Blattner prefers to work with oil paints, which provide more "punch" than other types.
Blattner often hangs finished paintings on the wall in her dining room so that she can critique her work while having breakfast.
Connie Blattner brushes off the awards she's earned as an artist, maintaining that they are the result of luck.
One has to question that cavalier assessment after seeing Blattner's work.
Having entered her first art contest just a little more than a year ago, Blattner's rich paintings have already fielded several accolades, including the second place honor in a recent show sponsored by the Southeast Missouri Council on the Arts.
Her oil paintings spangle walls throughout the rural Jackson home she shares with her husband Don. The canvasses include still life studies of flower and fruit arrangements, candlesticks, even the decorative bird houses Don builds and paints in his spare time. In some frames are paintings of daughters, mothers-in-law and grandchildren.
Blattner has been an artist in the traditional sense for only eight years. Although she had tried painting sporadically throughout her life, she was never happy with her work. Blattner's dissatisfaction with painting was so strong that she punctuated each failed effort with a four- to five-year hiatus from art, after which she would take up her brush and try again.
"I've always had an interest but never really had the time and wasn't really that pleased with what I got when I did try," explained Blattner.
She received her first lesson after retirement in 1987, when she was enrolled in a portrait painting class by her sister, who felt the instruction would provide Blattner with some good therapy. Blattner was recovering from an extended illness at the time.
Her teacher, whom Blattner now counts as a close friend, was and remains Cleda Curtis Neal of Oran.
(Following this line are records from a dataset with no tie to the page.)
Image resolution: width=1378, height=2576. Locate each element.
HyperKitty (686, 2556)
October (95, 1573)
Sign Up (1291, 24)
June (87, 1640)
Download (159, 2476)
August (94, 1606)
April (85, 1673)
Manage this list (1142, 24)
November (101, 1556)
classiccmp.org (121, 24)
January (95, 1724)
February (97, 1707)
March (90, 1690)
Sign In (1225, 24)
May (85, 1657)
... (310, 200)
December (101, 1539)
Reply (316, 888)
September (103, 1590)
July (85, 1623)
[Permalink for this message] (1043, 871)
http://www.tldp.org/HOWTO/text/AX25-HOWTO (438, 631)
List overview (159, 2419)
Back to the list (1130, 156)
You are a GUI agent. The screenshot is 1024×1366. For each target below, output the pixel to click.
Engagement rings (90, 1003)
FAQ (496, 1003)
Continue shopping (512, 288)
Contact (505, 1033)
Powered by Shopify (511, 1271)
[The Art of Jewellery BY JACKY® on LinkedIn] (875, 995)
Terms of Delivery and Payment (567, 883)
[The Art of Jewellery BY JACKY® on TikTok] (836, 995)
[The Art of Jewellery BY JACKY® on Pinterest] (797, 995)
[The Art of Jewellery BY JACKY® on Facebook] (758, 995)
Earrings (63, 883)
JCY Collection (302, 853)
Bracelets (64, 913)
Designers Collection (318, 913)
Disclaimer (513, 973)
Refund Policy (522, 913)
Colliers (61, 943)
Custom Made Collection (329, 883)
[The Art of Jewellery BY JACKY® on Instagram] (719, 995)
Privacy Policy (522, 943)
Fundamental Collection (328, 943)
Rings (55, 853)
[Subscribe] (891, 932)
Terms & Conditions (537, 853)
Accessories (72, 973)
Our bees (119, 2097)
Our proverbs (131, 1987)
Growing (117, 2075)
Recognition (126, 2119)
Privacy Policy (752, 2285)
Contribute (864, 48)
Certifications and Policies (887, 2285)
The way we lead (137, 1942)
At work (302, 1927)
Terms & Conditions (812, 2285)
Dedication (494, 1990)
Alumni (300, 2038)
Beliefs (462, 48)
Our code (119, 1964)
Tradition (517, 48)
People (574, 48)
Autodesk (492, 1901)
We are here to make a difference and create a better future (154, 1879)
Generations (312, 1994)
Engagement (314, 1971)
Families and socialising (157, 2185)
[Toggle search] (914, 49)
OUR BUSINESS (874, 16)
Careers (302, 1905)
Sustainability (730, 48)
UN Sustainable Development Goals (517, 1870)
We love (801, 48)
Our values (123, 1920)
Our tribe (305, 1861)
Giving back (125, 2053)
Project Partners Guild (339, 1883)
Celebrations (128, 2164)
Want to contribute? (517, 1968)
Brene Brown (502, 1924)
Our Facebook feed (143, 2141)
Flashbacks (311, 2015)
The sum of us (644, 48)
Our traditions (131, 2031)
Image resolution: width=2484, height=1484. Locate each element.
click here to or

"She is an excellent teacher and gave me the grounding and enthusiasm and ambition to continue," she said of Neal.
After a number of lessons, time constraints forced Blattner to practice painting on her own. Her studies soon migrated to still life paintings because they allowed her to pick and choose the kind of lighting, shapes and textures with which to work.
"Still lives have mostly been a learning process in order to take on different textures, shadows and lighting," Blattner said, explaining that she tries to paint a little of herself and her own interests into each study.
"Often in still lives, you like to include things that mean a lot to you," said Blattner. One painting of a bowl of fruit features a bright red bowl which had been given to her by her grandmother. Another still life features a set of candlesticks Blattner received from her brother many years ago.
All of the artist's paintings are done with oil paint, which provides "more punch than you can get with watercolors," said Blattner.
Still life studies soon gave way to portraiture. "The methods you use in still life and portraits are much the same," she explained, adding that the major difference is that apples and oranges are often much more willing to sit for portraits than are relatives.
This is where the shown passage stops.